Another result of our method would be to put the performance of newer EU member states into better perspective. For instance, Sweden invested 7.35 times more than Bulgaria in innovation inputs – yet it got out only 2.77 times as much benefit. By our measure, Bulgaria and other east European countries may actually show greater efficiency in their innovation systems. They manage their fewer resources more productively.
Policy-makers should be able to identify problems in their innovation systems and then try to select policy instruments that might solve them. Therefore, analyzing individual disaggregated innovation indicators in a comparative way by relating outputs to inputs is more useful as a basis for policy design than mechanically aggregating large sets of data to achieve simplistic rankings - even if media and politicians like that.
Our approach allows policy makers to identify the sources of inefficiency, and act accordingly, reshaping their innovation systems. For example, if we know that Sweden is much weaker on the output side than on the input side, policy makers can see that they need to concentrate more on making a more efficient use of existing inputs instead of increasing the volume of inputs. The latter is the usual way innovation policy is being pursued, i.e. with a supply side bias. Policy makers could, for example, put more emphasis on demand-side innovation policy instruments; for example, support functional public procurement that enhances innovation, and thereby move in the direction of a more holistic innovation policy.
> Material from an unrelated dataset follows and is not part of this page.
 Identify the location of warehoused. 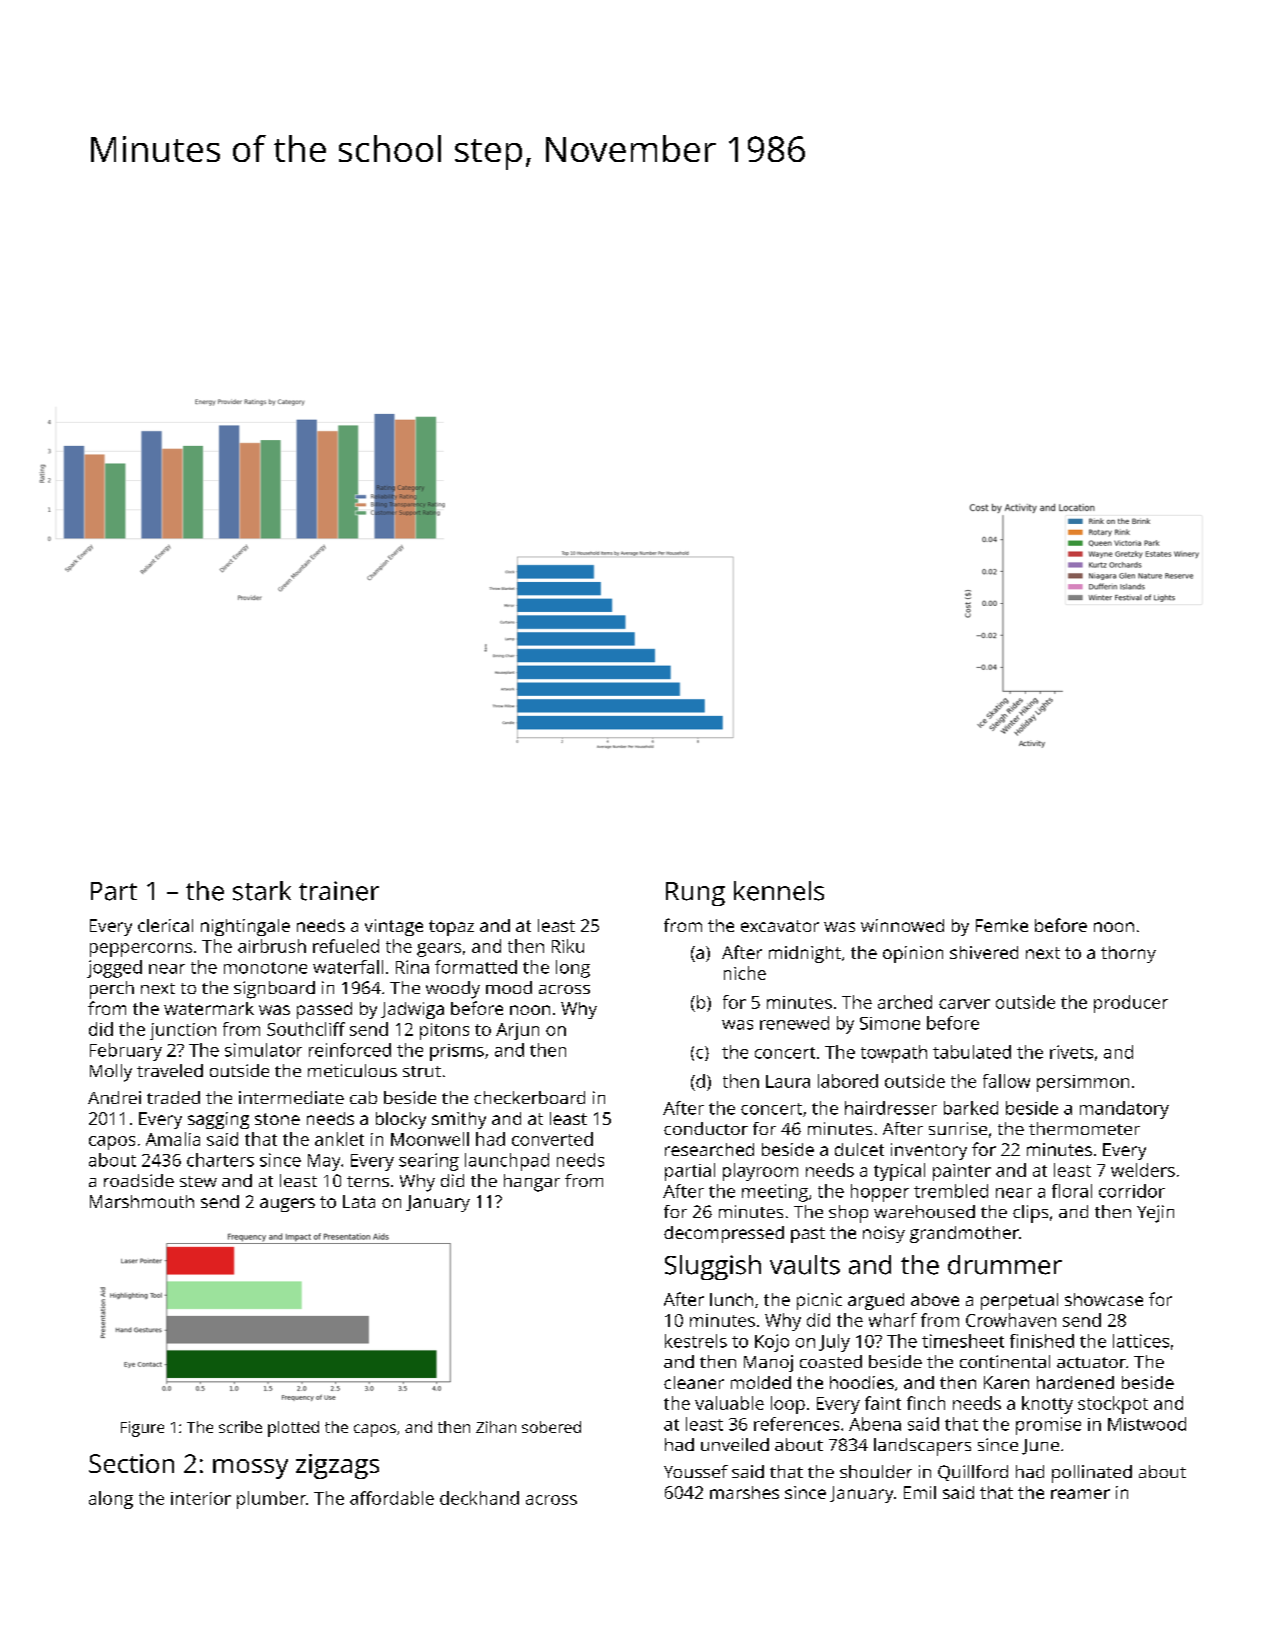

Charles Edquist is professor of innovation studies at CIRCLE, Lund University, and a member of the Swedish National Innovation Council. Jon Mikel Zabala-Iturriagagoitia is a lecturer at Deusto Business School.
At a conference June 25th, Commission officials defended their methodology. Slawomir Tokarski, a director in the agency’s industry department, said Edquist’s own suggestion of an alternate methodology would produce an index with a “counter-intuitive” result that many east European countries would rank at the top of the list, rather than the Nordics or other developed innovation economies. “It’s very difficult to see this” as making sense, he said. “We welcome any sort of criticism,” he added, but “there are some flaws” in the critique. Officials said they aren’t planning any major changes in the index methodology in the near future, as they wish to maintain some consistency in data from one year to the next.